▶ [What to work on] Exact reproduction required: the lines below from the line with "[Toggle navigation] (44, 49)" to the line with "Nem engedélyezem egyiket sem (143, 1534)", both ends included, and no others.

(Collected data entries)
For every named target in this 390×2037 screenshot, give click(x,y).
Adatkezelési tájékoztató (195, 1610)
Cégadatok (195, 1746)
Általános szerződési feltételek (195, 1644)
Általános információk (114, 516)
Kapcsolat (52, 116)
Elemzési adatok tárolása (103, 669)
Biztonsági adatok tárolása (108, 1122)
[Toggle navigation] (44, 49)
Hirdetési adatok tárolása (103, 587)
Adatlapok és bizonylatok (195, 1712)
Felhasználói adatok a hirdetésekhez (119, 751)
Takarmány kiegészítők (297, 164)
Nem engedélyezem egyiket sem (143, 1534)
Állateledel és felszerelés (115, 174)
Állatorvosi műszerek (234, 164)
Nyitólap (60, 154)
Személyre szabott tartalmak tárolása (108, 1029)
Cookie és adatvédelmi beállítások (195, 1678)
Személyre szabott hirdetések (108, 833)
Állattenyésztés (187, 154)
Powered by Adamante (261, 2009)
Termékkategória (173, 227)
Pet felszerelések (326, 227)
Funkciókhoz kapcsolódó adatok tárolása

==

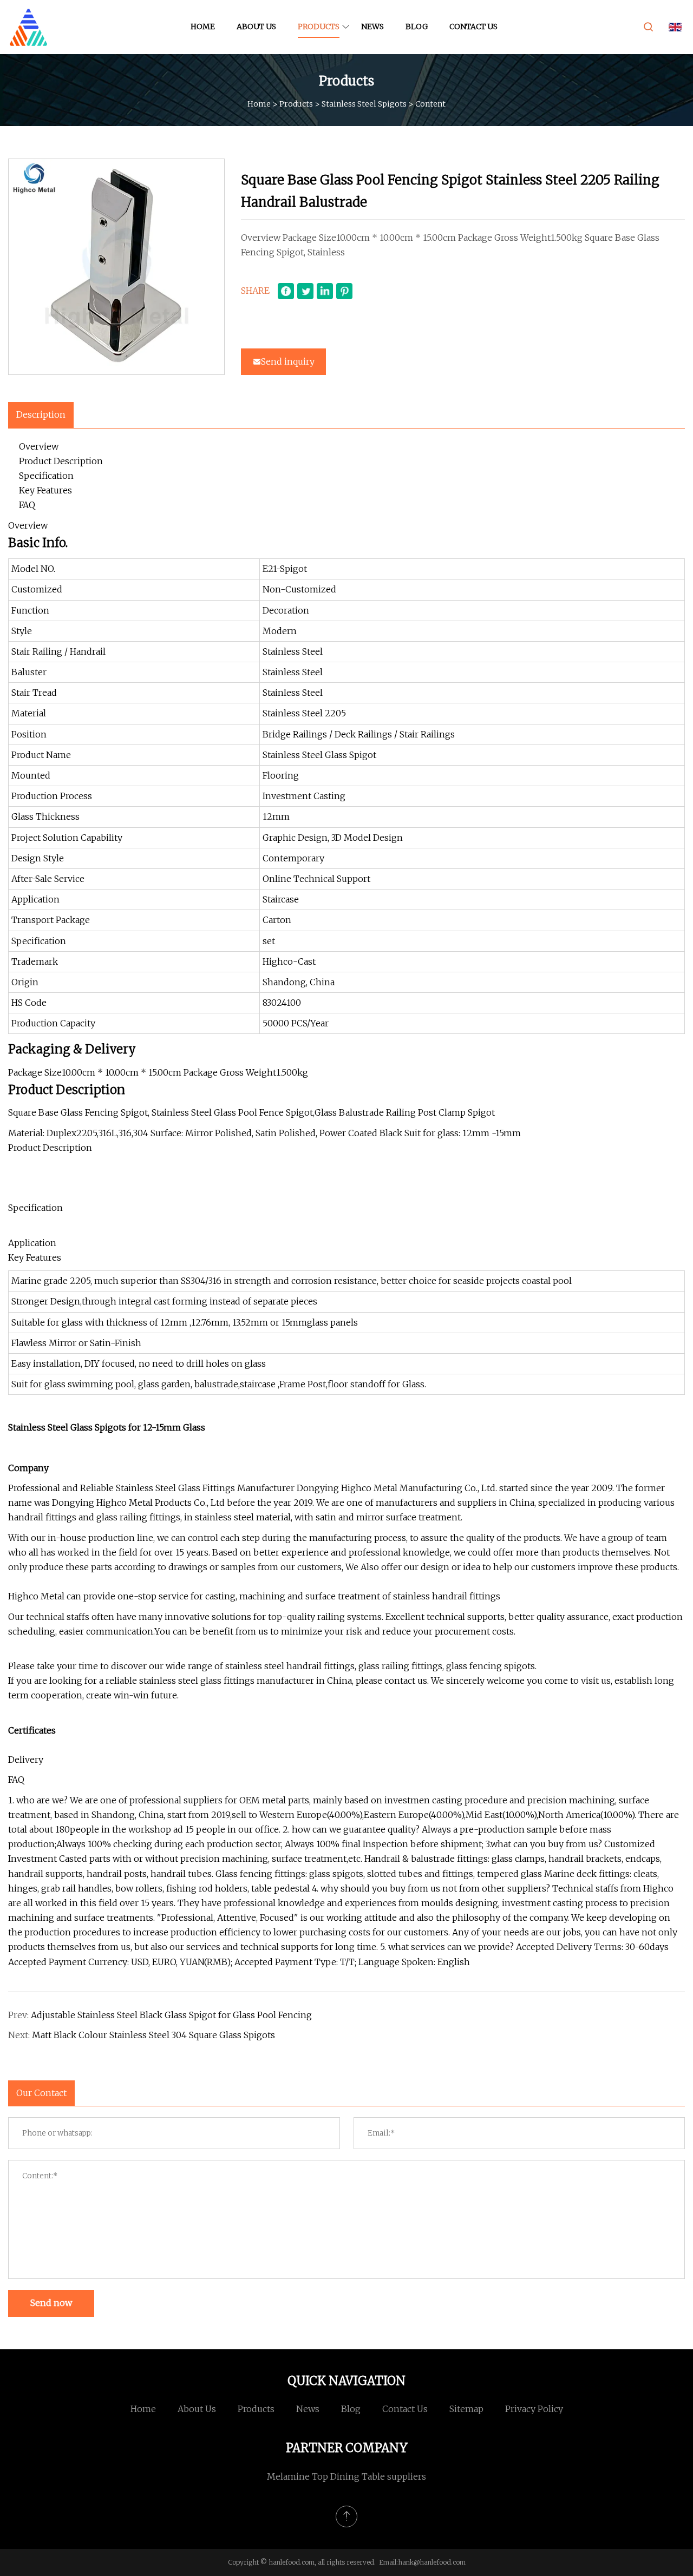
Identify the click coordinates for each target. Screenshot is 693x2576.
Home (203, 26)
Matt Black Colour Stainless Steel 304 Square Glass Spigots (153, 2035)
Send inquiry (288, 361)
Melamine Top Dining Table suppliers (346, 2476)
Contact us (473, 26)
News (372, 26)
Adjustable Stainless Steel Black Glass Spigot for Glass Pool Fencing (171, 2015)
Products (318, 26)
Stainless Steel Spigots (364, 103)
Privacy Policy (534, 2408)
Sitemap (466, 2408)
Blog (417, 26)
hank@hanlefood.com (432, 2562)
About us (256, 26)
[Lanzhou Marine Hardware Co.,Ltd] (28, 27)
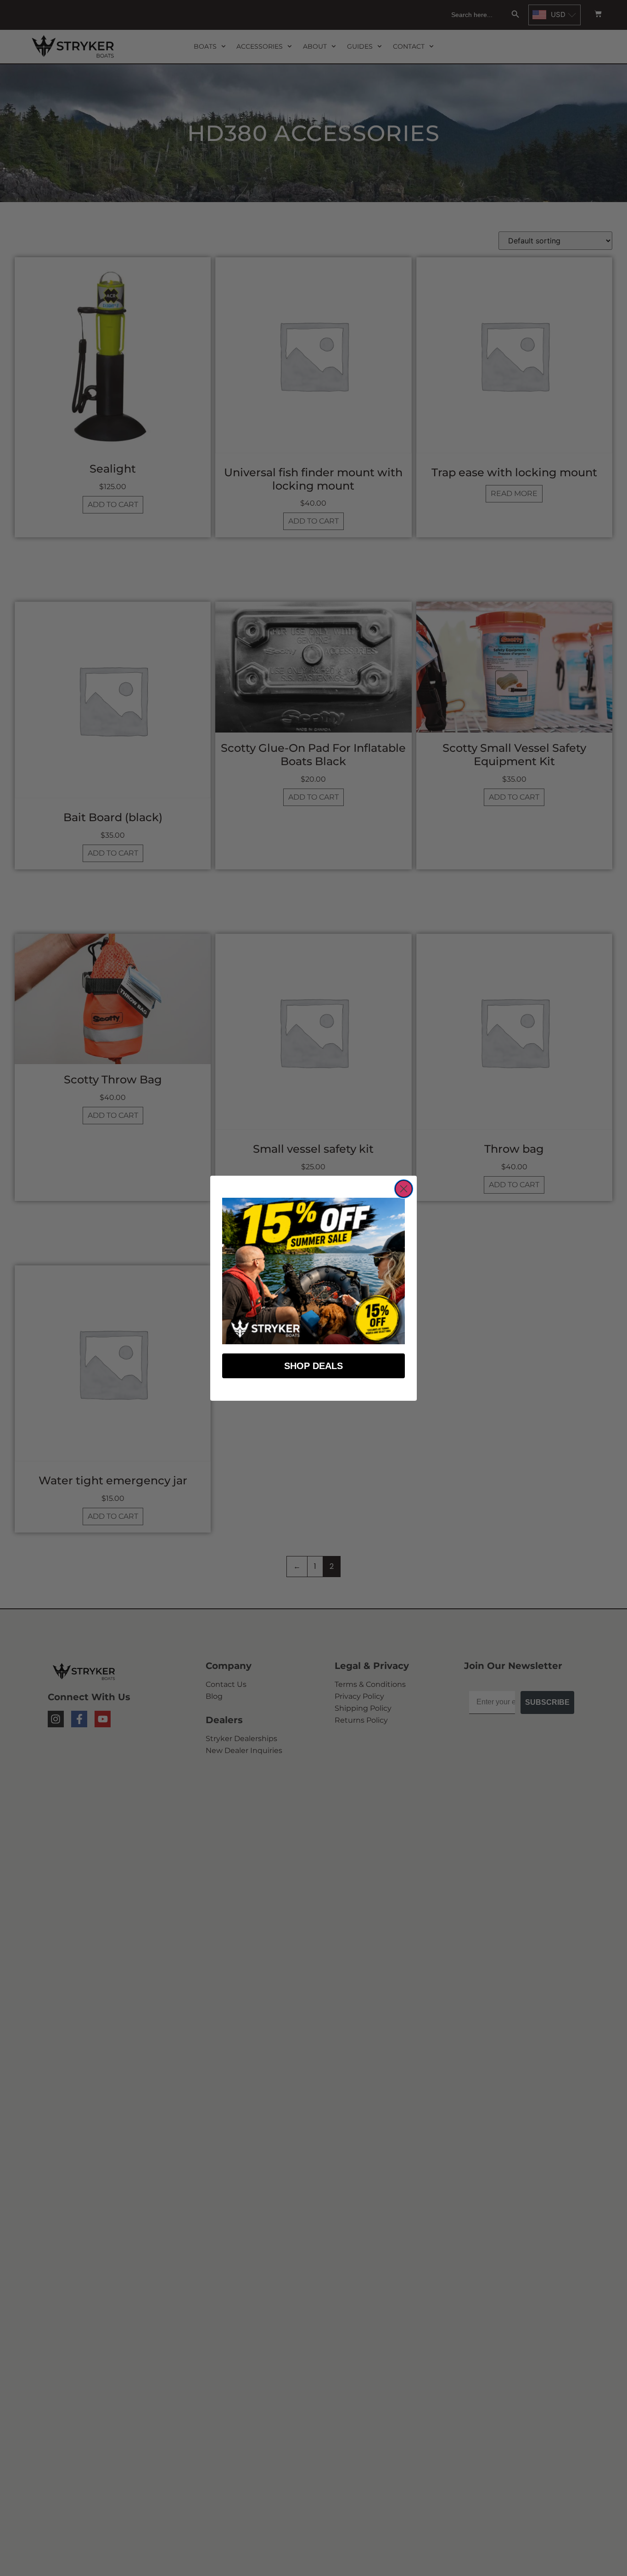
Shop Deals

▶ [Result of the exercise]
[Toggle navigation] (44, 49)
Hirdetési adatok tárolása (103, 587)
Adatlapok és bizonylatok (195, 1712)
Felhasználói adatok a hirdetésekhez (119, 751)
Takarmány kiegészítők (297, 164)
Nem engedélyezem egyiket sem (143, 1534)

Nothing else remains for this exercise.